Ms Siebrandt, an archaeologist, has just been named by the US' Combatant Command Cultural Heritage Action Group (CCHAG) as one of its real monument men and women for her work with Iraqis to preserve Iraq's archaeological resources for future generations.
From 2006 until early 2013, Ms Siebrandt worked as the State Department's Cultural Heritage Liaison Officer at the U.S. Embassy in Baghdad, Iraq.
She is currently putting her experiences in the country, and with the Department of Justice's Iraq Mass Grave Project to use as part of her PhD thesis looking at the relationship dynamics that existed between US/coalition military troops and Iraqi archaeologists during all phases of the Iraq War, and what effect those relations had on protecting archaeological sites.
Her work is part of a larger Australia Research Council (ARC) project headed by Dr Isakhan looking at the relationship between heritage destruction and violence in Iraq since 2003.
The project is expected to generate new understandings of the complex inter-relationship that exists between the destruction of cultural heritage and sharp upsurges in terror and violence.
Ms Siebrandt was brought into work in Iraq during the Iraq war to assist in establishing dialogue between US government personnel and Iraqi heritage experts. Issues such as widespread looting and damage to Iraqi heritage sites was foremost on the list of needed 'fixes."
"There were huge mistakes made on many levels, but mostly they were made because of lack of communication between the US military, the State Department, the Americans in Iraq and the Iraqis," she said.
Ms Siebrandt updated the training the troops received but also worked with Iraqi conservators, the Iraqi Ministry of Culture and State Board of Antiquities and Heritage, the US military and State Departments as well as UNESCO and universities to establish a conservation centre to train Iraqi museum professionals.
She also helped procure State Department funding for the World Monuments Fund to develop a sustainable management plan for the site of ancient Babylon.
Ms Siebrandt also joined U.S. military experts and Iraqi archaeologists to document ongoing threats to the Assyrian imperial capital of Ashur and accompanied many American and other foreign archaeologists on surveys to document the looting of Iraqi sites.

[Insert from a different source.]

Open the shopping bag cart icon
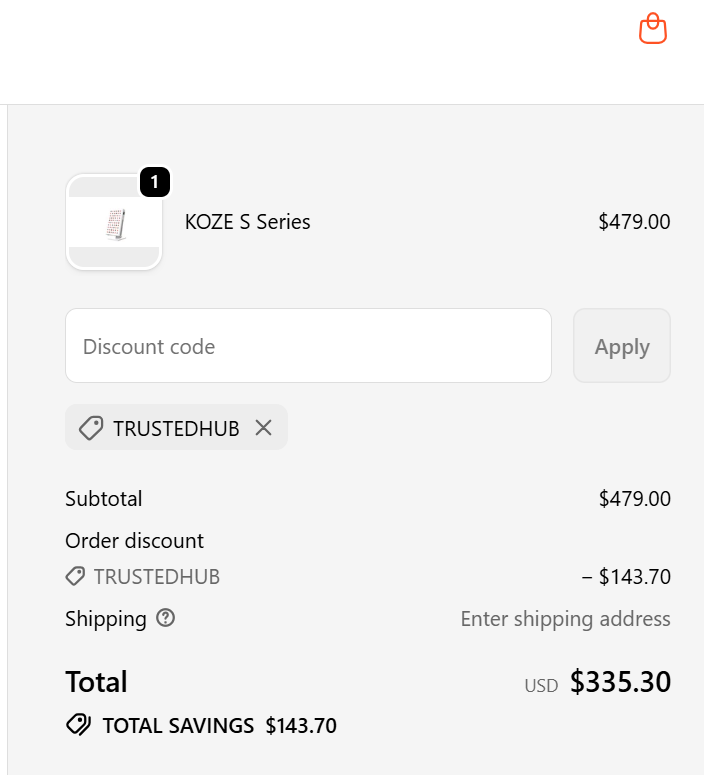The width and height of the screenshot is (704, 775). (x=653, y=29)
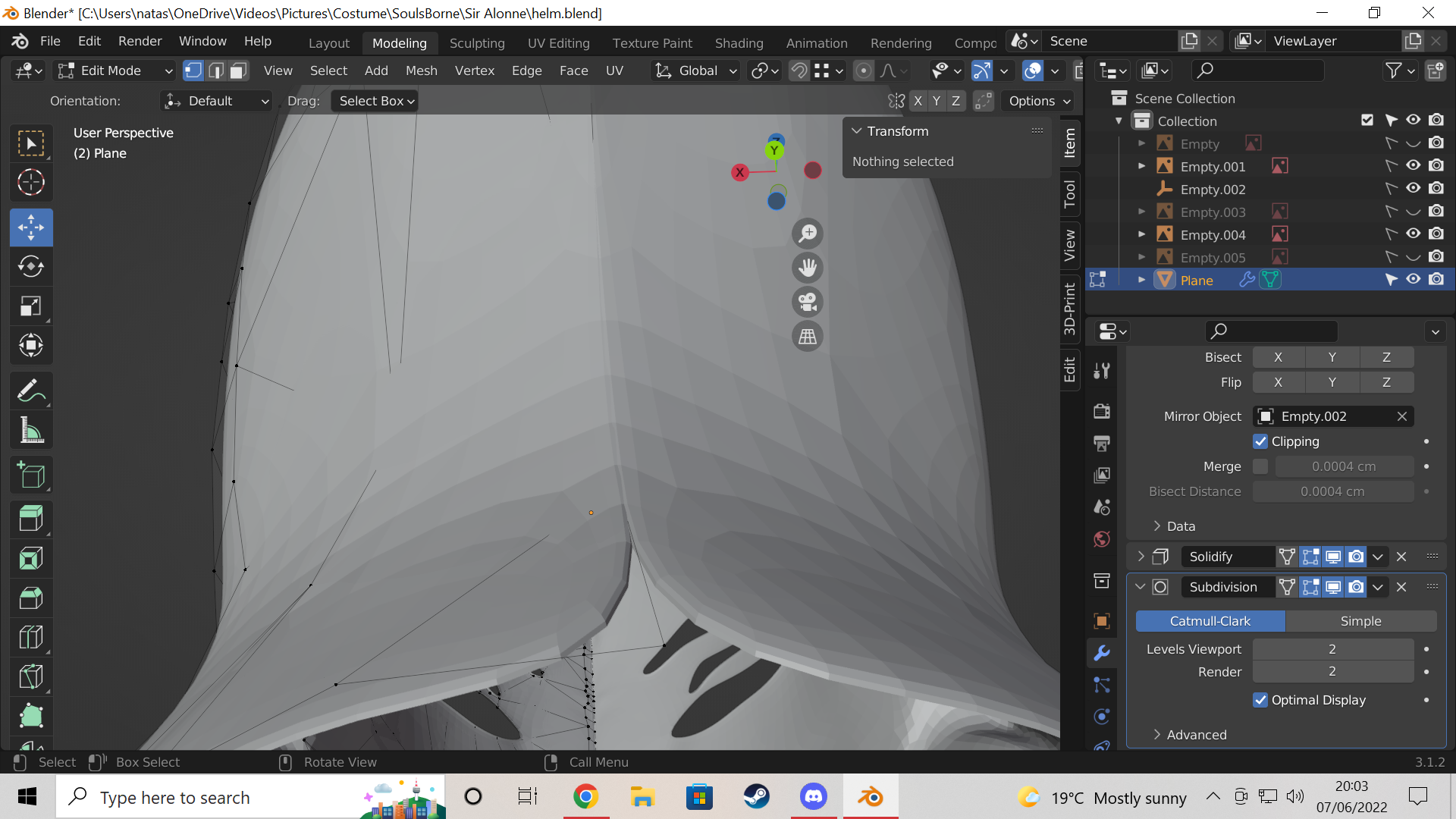1456x819 pixels.
Task: Select the Annotate tool in toolbar
Action: pos(30,391)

"I have always loved Iraq and its role in the birth of civilisations fascinates me," she said,
"Being able to walk in the footsteps of where great kings once ruled and where the wheel, astronomy and the written law code were all invented is exhilarating to say the least.
"Iraq's unique and important history, everything their ancients gave us to form modern western civilization, is well worth saving.
"Every culture is proud of their own heritage, the Iraqis are no difference, and ultimately, we all share their history."
Ms Siebrandt said her time embedded with the US troops was an incredible experience
"If you can protect heritage sites you can save lives," she said.
"We were working in an area in the southern part of Baghdad, where the museum and curator's premises had been looted.
"I started working with the military to protect the site and the curator was thrilled to be able to come back, he saw the military there as keeping the site safe.
"The only reason I stopped doing it was because the US withdrew its troops from Iraq and we handed the reins back to the Iraqis.
"I am hoping that one day I can get back to the region and continue working to help people in conflict and post conflict zones."
Dr Isakhan said The Monuments Men came at an interesting time, particularly given that conflict in much of the Middle East has seen heritage sites destroyed on an industrial scale.
"The Monuments Men is the story about a group of men during World War II who were concerned about the plight of monuments, cultural property and heritage objects and their efforts to protect it from damage as well as massive theft and smuggling," Dr Isakhan said.
"They set up The Monuments Men and lobbied their governments on behalf of cultural property.
"The fact that these guys would take this on and make a name for themselves by being determined to protect it, means we have paintings in the Louvre and other galleries and many historic buildings still stand in Europe.
"If the film makes us feel a need to protect museums, libraries and other archaeological sites which are important not just historically but also to the people who live there then that is a good thing."
Dr Isakhan said he realised the enormity of what he was asking.
"I realise how significant this is and how incredibly difficult it is for the military in a conflict and post conflict zone when you have got bullets flying around and people demanding water, food and safety," he said.
"It is difficult to put cultural heritage at the centre of what you do and start protecting stones rather than detonating mortars.
"The early findings from our research show that the failure to protect cultural heritage does in fact cost lives.
"When you fail to protect heritage sites it antagonises the local people who see the protection of the sites as your responsibility and they quickly become offside.
"They pick up guns and start shooting back and it exacerbates the conflict."